Babalon's consort is Chaos, called the "Father of Life" in the Gnostic Mass, being the male form of the creative principle. Chaos appears in The Vision and the Voice and later in Liber Cheth vel Vallum Abiegni. Separate from her relationship with her consort, Babalon is usually depicted as riding the Beast. She is often referred to as a sacred whore, and her primary symbol is the chalice or graal.
As Crowley wrote in his The Book of Thoth, "she rides astride the Beast; in her left hand she holds the reins, representing the passion which unites them. In her right she holds aloft the cup, the Holy Grail aflame with love and death. In this cup are mingled the elements of the sacrament of the Aeon".
Origins
Whore of Babylon
The Whore of Babylon is referred to in several places in the Book of Revelation, a book which may have had an influence on Thelema, as Aleister Crowley says he read it as a child and imagined himself as the Beast. She is described in Chapter 17:3-6:
So he carried me away in the spirit into the wilderness: and I saw a woman sit upon a scarlet coloured beast, full of names of blasphemy, having seven heads and ten horns.
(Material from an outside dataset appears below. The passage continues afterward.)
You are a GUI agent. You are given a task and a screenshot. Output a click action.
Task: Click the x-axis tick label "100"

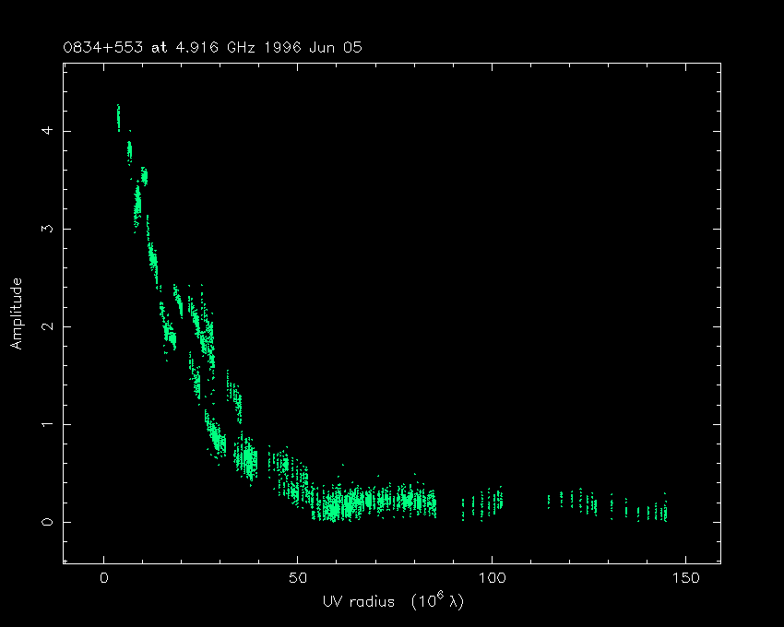click(x=492, y=578)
And the woman was arrayed in purple and scarlet colour, and decked with gold and precious stones and pearls, having a golden cup in her hand full of abominations and filthiness of her fornication: And upon her forehead was a name written, MYSTERY, BABYLON THE GREAT, THE MOTHER OF HARLOTS AND ABOMINATIONS OF THE EARTH. And I saw the woman drunken with the blood of the saints, and with the blood of the martyrs of Jesus: and when I saw her, I wondered with great admiration.[3]
Aleister Crowley recorded his view of the Book of Revelation in The Vision and the Voice.
All I get is that the Apocalypse was the recension of a dozen or so totally disconnected allegories, that were pieced together, and ruthlessly planed down to make them into a connected account; and that recension was re-written and edited in the interests of Christianity, because people were complaining that Christianity could show no true spiritual knowledge, or any food for the best minds: nothing but miracles, which only deceived the most ignorant, and Theology, which only suited pedants.
So a man got hold of this recension, and turned it Christian, and imitated the style of John. And this explains why the end of the world does not happen every few years, as advertised.[4]
Great Mother
Within the Gnostic Mass, Babalon is mentioned in the Gnostic Creed:
And I believe in one Earth, the Mother of us all, and in one Womb wherein all men are begotten, and wherein they shall rest, Mystery of Mystery, in Her name BABALON.[5]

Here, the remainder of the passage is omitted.